The asyncSearch API has some complexity for us. submit can infer the response type directly from the submitted query, but get does not include the original query type information by default. To work around that, pass the original query type to get.

const query = typedEs(...);

const submitted = await client.asyncSearch.submit(query);
const submittedData = submitted.response; // Same type as if you used client.search(query)

const result = await client.asyncSearch.get<typeof query>({ id: "abc" });
const data = result.response; // Same type as if you used client.search(query)

// If you don't have a query variable, you can pass the query type explicitly.
const result = await client.asyncSearch.get<{ query: ... }>({ id: "abc" });

Usage with msearch

Run multiple searches in a single request with msearch. The top-level index is used as the default. You can override the index per-search using the header that precedes each body.
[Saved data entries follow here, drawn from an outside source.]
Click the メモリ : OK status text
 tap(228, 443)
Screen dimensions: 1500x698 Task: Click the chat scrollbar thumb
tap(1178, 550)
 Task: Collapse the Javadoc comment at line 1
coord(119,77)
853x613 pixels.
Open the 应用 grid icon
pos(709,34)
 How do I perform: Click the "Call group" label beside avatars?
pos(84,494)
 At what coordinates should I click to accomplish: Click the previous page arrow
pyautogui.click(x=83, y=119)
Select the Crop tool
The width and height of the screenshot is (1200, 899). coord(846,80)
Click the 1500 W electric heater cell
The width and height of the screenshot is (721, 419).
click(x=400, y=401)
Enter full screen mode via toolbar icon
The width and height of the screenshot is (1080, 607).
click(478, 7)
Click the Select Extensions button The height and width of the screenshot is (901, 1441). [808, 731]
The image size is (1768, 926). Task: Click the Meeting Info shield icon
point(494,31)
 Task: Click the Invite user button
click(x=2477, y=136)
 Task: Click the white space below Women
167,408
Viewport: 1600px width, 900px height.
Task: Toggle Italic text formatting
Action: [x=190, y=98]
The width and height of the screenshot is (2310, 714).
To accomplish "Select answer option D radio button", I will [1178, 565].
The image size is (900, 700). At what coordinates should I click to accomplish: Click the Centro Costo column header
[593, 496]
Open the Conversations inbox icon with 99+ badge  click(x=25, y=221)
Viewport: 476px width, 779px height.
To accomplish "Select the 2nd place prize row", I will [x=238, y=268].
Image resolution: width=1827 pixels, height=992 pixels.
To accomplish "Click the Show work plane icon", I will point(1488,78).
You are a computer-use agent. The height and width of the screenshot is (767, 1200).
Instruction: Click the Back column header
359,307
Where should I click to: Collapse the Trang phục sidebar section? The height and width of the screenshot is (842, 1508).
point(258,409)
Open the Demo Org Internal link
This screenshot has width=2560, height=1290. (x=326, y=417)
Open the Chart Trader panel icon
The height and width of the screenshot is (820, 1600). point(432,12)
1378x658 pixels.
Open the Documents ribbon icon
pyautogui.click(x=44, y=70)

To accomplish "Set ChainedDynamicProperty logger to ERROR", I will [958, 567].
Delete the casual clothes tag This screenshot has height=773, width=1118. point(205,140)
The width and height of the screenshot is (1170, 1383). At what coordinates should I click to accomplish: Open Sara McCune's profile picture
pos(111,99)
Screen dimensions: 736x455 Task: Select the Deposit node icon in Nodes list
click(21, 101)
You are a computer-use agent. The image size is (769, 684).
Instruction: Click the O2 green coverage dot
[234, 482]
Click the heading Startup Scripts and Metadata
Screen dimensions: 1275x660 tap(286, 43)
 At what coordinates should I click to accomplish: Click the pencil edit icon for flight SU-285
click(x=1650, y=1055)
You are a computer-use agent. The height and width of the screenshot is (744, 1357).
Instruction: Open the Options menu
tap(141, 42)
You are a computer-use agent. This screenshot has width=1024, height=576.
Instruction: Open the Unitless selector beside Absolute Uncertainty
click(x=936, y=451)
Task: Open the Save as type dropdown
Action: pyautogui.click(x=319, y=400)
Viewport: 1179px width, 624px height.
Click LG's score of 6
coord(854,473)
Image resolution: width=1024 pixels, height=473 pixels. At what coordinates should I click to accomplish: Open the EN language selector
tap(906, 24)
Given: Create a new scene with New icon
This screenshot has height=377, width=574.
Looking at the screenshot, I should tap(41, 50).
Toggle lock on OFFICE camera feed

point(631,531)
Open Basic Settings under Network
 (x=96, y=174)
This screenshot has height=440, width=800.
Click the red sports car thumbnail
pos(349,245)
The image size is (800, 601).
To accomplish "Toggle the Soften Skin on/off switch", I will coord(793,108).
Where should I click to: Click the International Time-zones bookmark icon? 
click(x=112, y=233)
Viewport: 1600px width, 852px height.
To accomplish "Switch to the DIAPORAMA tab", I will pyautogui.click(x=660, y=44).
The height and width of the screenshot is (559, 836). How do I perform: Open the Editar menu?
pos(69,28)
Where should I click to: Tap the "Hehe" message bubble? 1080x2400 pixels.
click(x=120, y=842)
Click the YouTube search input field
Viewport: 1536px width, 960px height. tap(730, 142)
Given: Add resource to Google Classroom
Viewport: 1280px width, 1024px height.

// Assuming `client` is a TypedClient<YourIndexes>
const result = await client.msearch({
	index: "first-index",
	searches: [
		// 1) Uses top-level `index`: "first-index"
		{},
		{ _source: ["id", "name"] },

		// 2) Override index for this search
		{ index: "second-index" },
		{ _source: ["title"] },
	],
});

const first = result.responses[0];
const doc1 = first.hits.hits[0]._source; // { id: number; name: string }

const second = result.responses[1];
const doc2 = second.hits.hits[0]._source; // { title: string }

Notes:

  • Responses preserve per-search typing: each responses[i] matches the corresponding header/body pair.
  • responses[i] can be an error object if that search failed.
const ids = ["batman", "superman"];
const searches = ids.flatMap((id) => [{}, { query: { match: { id } }, _source: ["name"] }] as const);
//    ^? [{}, { query: { match: { id: "batman" | "superman" } }, _source: ["name"] }]
const result = await client.msearch({ index: "superheroes", searches);

for(const match of result.responses) {
    if(match.hits) {
	const hits = match.hits; // { hits: { _source: { name: string } } }
    }
}

Notes:

  • You can still mix indexes, _searches, but here response[i] will be a union of the types of the responses.

What if the library is missing a feature that you need?

Please open an issue or a PR.

If it's a type error and is urgent, you can add the types manually as you'd do without the library.

const myBrokenQuery = typedEs(client, {
    index: "my-index",
    _source: ["score", "entity_id", "*ate"],
});

const result = await (client as unknown as Client).search<TDocument, TAggregations>(myBrokenQuery); // With the `as Client` cast you are now using the native types

Limitations

  • Query clauses and aggregation field parameters are not fully field-validated yet.
  • Some aggregation functions might be missing.
  • _source accepts typed wildcard patterns and dynamic strings. Wildcards still produce the correct inferred output type.
  • Client setup currently requires as unknown as TypedClient<Indexes> because the official client types are being augmented.
  • index must be a concrete key, _all, or a list of concrete keys. Wildcard index names are not supported yet.

PRs are welcome to fix these limitations.